Investors looking for stocks in the Outsourcing sector might want to consider either Genpact (G) or Automatic Data Processing (ADP). But which of these two stocks offers value investors a better bang for their buck right now? We’ll need to take a closer look.
We have found that the best way to discover great value opportunities is to pair a strong Zacks Rank with a great grade in the Value category of our Style Scores system. The proven Zacks Rank emphasizes companies with positive estimate revision trends, and our Style Scores highlight stocks with specific traits.
Right now, Genpact is sporting a Zacks Rank of #2 (Buy), while Automatic Data Processing has a Zacks Rank of #3 (Hold). This means that G’s earnings estimate revision activity has been more impressive, so investors should feel comfortable with its improving analyst outlook. However, value investors will care about much more than just this.

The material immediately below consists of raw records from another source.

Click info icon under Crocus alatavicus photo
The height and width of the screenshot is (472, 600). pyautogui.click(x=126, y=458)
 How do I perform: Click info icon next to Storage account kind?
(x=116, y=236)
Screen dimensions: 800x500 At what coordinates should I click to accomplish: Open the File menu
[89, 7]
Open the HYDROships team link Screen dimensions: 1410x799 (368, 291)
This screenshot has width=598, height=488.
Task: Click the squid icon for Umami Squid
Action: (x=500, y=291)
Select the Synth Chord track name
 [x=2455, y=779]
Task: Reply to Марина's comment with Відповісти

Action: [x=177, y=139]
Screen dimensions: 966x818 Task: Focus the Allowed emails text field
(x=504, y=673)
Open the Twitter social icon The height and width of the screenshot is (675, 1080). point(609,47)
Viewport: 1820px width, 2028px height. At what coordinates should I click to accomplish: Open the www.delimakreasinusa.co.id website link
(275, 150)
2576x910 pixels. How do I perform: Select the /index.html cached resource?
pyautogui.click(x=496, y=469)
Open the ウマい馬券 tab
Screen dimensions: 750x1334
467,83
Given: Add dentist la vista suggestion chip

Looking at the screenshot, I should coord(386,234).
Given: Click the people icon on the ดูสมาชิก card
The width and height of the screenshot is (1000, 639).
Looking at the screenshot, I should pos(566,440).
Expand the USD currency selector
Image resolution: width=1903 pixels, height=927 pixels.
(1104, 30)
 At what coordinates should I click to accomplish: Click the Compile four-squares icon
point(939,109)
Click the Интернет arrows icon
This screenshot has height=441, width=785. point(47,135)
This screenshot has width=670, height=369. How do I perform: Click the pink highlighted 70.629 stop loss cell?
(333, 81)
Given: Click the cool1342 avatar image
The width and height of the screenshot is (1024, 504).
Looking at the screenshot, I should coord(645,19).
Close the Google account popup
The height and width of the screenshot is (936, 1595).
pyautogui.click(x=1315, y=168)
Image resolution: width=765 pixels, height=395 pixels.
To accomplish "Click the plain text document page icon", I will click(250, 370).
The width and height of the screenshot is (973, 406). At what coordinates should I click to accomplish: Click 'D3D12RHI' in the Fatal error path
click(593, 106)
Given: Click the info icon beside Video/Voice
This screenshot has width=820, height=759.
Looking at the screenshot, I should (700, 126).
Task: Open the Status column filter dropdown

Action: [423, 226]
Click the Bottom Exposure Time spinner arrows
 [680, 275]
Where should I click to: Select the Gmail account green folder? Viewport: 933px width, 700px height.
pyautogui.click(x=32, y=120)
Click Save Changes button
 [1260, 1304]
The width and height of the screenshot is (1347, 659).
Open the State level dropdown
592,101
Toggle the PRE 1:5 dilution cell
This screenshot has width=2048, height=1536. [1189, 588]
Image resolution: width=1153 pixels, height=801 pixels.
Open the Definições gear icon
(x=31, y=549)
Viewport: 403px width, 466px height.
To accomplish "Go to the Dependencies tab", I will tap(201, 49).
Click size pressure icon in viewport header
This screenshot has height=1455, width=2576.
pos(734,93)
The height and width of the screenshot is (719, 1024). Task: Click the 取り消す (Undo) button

Value investors also try to analyze a wide range of traditional figures and metrics to help determine whether a company is undervalued at its current share price levels.
Our Value category grades stocks based on a number of key metrics, including the tried-and-true P/E ratio, the P/S ratio, earnings yield, and cash flow per share, as well as a variety of other fundamentals that value investors frequently use.
G currently has a forward P/E ratio of 19.45, while ADP has a forward P/E of 28.10. We also note that G has a PEG ratio of 1.95. This metric is used similarly to the famous P/E ratio, but the PEG ratio also takes into account the stock’s expected earnings growth rate. ADP currently has a PEG ratio of 2.48.
Another notable valuation metric for G is its P/B ratio of 4.45. The P/B ratio pits a stock’s market value against its book value, which is defined as total assets minus total liabilities. For comparison, ADP has a P/B of 18.53.
These metrics, and several others, help G earn a Value grade of A, while ADP has been given a Value grade of C.
G sticks out from ADP in both our Zacks Rank and Style Scores models, so value investors will likely feel that G is the better option right now.